Le projet de loi sur le renseignement regroupe toute une série de mesures donnant aux enquêteurs des moyens d’interception et d’écoute importants en dehors de tout contrôle judiciaire. Il fait donc craindre une surveillance accrue des journalistes travaillant sur les affaires sensibles : « Le projet de loi sur le renseignement prévoit le recueil de renseignements pour des prétextes extrêmement variés, allant de la “prévention du terrorisme” à la défense de “l’exécution des engagements européens [...] de la France”. Au nom de ces impératifs “sécuritaires”, la DGSI et certaines agences des ministères de l’Economie, de la Défense et de l’Intérieur, seront en mesure de collecter des métadonnées, d’intercepter des télécommunications, de surveiller des lieux privés, de localiser des véhicules, ou encore d’accéder aux données des sociétés de transports », souligne un communiqué de Reporters sans Frontières. « Cet arsenal de mesures fait craindre des dérives. En particulier, en permettant le recueil des métadonnées et des contenus des correspondances, le projet de loi donne aux services la possibilité de découvrir aisément avec qui les journalistes communiquent. Ils seront aussi en capacité d’intercepter le contenu de leurs communications, en se substituant aux antennes relais des opérateurs (IMSI catcher), ou en accédant aux messageries électroniques, notamment via l’installation de logiciels espions. Là encore, si le texte était adopté en l’état, les services pourraient aisément connaître l’identité des interlocuteurs des journalistes et le contenu de leurs échanges. »

CFDT Journalistes soutient la demande de l’AJIS pour que les ambiguïtés du texte de la loi Santé « soient levées afin que les conditions d’accès de la presse aux données de santé ne contreviennent pas à la liberté d’informer, à la loi de 1881 sur la presse, et à la jurisprudence en la matière de la Cour européenne des droits de l’homme ».  Et s’associe au souhait de RSF « que le texte garantisse aux journalistes de pouvoir travailler sans être surveillés, sous peine de constituer une grave entrave à la liberté de l’information », tout en réaffirmant sa demande d’une loi sur la protection des sources.

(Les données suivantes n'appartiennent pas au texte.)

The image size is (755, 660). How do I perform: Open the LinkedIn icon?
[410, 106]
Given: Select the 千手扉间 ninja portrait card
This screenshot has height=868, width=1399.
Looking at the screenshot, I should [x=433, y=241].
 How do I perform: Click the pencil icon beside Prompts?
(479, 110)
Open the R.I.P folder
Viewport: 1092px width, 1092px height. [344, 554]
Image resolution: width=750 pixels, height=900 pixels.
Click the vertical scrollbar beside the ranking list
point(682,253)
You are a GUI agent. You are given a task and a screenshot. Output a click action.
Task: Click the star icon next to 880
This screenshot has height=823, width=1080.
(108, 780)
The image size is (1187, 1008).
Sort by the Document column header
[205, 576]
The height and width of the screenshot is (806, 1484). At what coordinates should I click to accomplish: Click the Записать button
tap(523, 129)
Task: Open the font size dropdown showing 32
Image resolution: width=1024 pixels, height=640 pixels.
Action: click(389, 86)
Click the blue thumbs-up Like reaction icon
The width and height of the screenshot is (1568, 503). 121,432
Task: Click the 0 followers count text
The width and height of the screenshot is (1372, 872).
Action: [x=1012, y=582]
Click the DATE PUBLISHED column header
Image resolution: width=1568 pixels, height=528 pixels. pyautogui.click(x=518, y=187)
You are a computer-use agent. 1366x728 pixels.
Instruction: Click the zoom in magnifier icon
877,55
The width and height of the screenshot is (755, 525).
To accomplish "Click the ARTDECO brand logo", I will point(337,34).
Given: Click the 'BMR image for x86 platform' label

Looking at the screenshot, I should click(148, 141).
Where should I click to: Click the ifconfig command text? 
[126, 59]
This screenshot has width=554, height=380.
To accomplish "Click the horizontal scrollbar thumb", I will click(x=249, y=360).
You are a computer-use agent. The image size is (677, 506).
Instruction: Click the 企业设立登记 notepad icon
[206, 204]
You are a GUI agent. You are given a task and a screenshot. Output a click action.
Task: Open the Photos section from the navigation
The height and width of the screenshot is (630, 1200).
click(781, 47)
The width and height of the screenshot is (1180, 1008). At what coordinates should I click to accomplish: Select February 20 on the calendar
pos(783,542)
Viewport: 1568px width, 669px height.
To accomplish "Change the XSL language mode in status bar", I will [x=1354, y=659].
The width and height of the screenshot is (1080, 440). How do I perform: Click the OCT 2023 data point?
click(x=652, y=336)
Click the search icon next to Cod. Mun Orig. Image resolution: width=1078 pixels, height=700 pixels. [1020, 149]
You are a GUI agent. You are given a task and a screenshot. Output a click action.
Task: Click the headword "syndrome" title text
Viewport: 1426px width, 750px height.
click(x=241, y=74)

• Secret des affaires : alerte au niveau européen

Si l'amendement prévu sur le secret des affaires a été retiré de la loi Macron en France, suite notamment à la mobilisation des syndicats de journalistes, une directive de l’UE sur les secrets d’affaires menace à son tour la liberté de la presse à l'échelle de l'Europe. «Car le projet ne propose aucune exemption explicite pour les journalistes et les lanceurs d’alertes, qui publient ou révèlent des informations dans l’intérêt général», relève la Fédération européenne des journalistes (dont fait partie CFDT-Journalistes). La FEJ s'alarme du fait que les journalistes devront « prouver que l’acquisition, l’utilisation ou la divulgation d’un secret d’affaire étaient essentielles à la révélation d’une information [d’intérêt général] et s’inscrivaient dans le cadre de l’intérêt public.»
Contre ce texte, la mobilisation de tous les journalistes est donc de mise.